プレスリリースでも、授業の活用イメージなど、教員のコメントを詳しく載せています。

Statistaはこちらから。

ググるまえにStatistaというデータ活用

StatistaとiUは2021年から連携企業協定を結び、教育におけるデータの利活用や、データサイエンスを軸にした、起業やオープンイノベーションの加速について、議論を行い、授業としてのインターン(臨地実務実習)の受け入れなど、知識と人材の交流を進めてきました。

話し始めた当時は、Google検索でなかなか見つけられなかったり、結果購入しなければ利用できなかった「データの入手」という悩みを、Statistaで解決することができるのではないか、という期待が大きかったのです。

Statistaの検索画面に例えば「Emoji」(絵文字)というキーワードを入力してみると、絵文字に関する調査データ、統計データが出てきます。

via Statista
via Statista

例えば「2022年上半期に最も使われた絵文字」を調査した内容を開いてみると、「Face with tears and joy(😂)」であったという結果を見つけることができます。

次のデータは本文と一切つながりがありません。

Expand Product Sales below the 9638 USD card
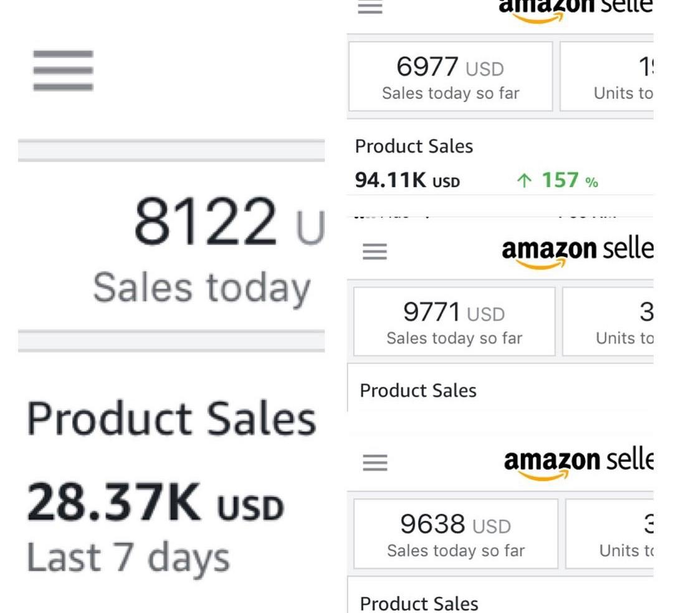 coord(419,603)
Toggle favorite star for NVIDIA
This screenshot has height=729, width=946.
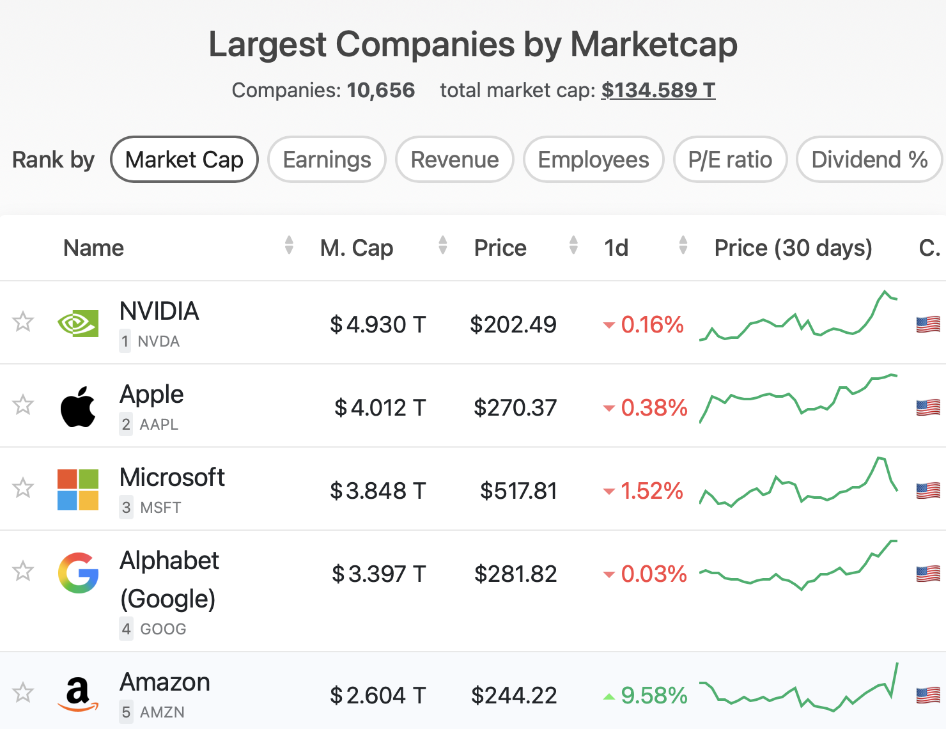[23, 322]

的確なデータに迷わずたどり着ける点が、Statistaを活用する際の大きな魅力になっている、と思います。

ChatGPTを使うようになって、悩みが増えた

2022年から2023年にかけて、生成系AIが盛んに活用されるようになり、学生たちも、授業を受けながらChatGPTに問いかける、という教員とAIの両利きで学習するスタイルが定着しつつあります。教員もそういうプレッシャーの中で喋る必要があるのです。

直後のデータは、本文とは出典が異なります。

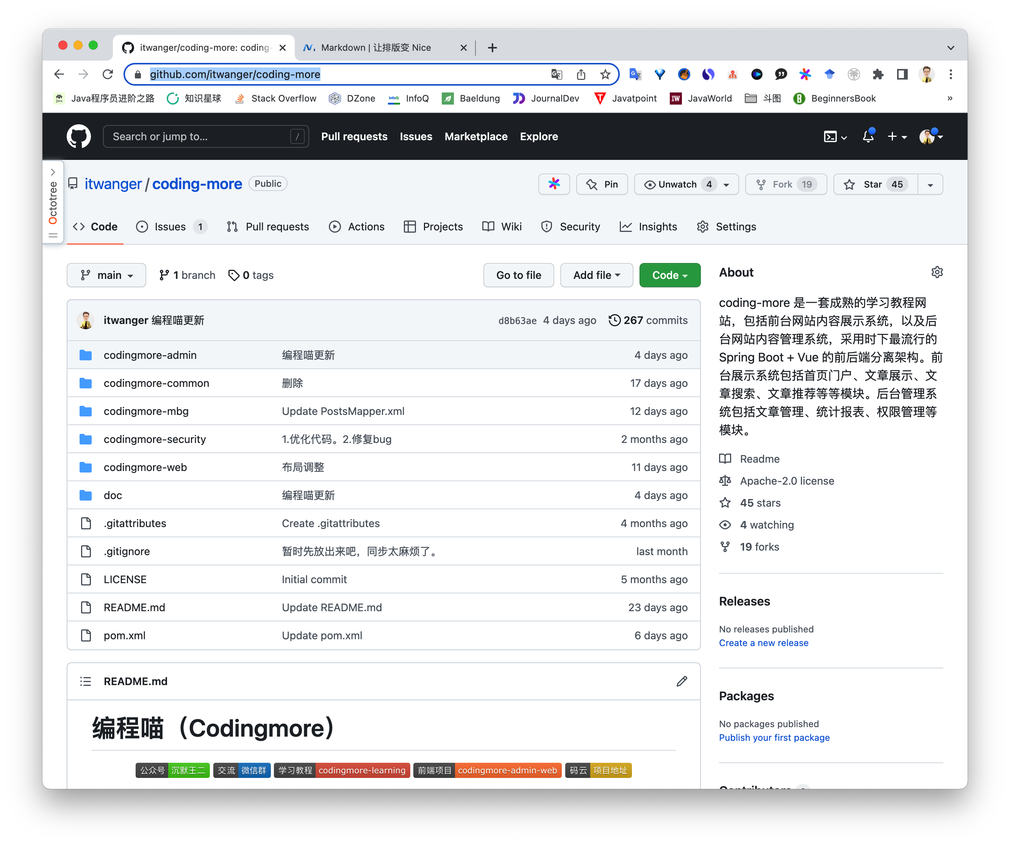Expand the Octotree side panel
The height and width of the screenshot is (845, 1010).
pyautogui.click(x=53, y=172)
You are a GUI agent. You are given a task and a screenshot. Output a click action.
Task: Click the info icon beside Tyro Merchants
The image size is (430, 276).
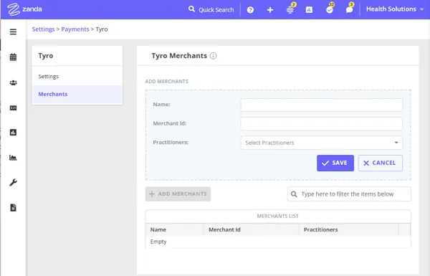coord(213,56)
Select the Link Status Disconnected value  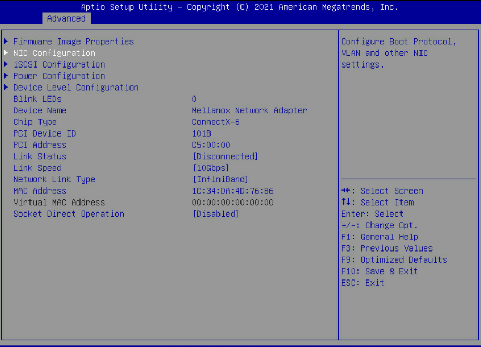click(x=225, y=157)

学生からすれば大きな武器を手に入れたようにみえるChatGPTでしたが、悩みも膨らんでいると言います。特にうちのゼミの学生の最近の結論としては「調べ物には使えない」というものでした。

確かに問いかけに応じて色々と答えてくれるのは便利です。パターンが決まっている物や、その場の言葉の組み合わせなどから作られるフレーズなどは、納得感が強いのも事実でした。

しかしデータやファクトについては、かなり不正確な物が混じっており、結局それを信じて良いのかどうか、という検証をするために、改めてGoogleなどで検索をする必要がでてきていると言います。つまり、二度手間になってしまうことから、ChatGPTでの調べ物に慎重な姿勢にならざるを得ない、ということです。

Googleではデータに行き着くのに時間がかかるという意見からStatistaの有用性を見出していましたが、今度は生成系AIの不正確さに頼らないためにStatistaを使う、という切り口が見出された点は、目から鱗でした。

Statistaを入れた瞬間起きたこと

プレスリリースにも盛りこみましたが、導入して早速役立ったという声が聴かれています。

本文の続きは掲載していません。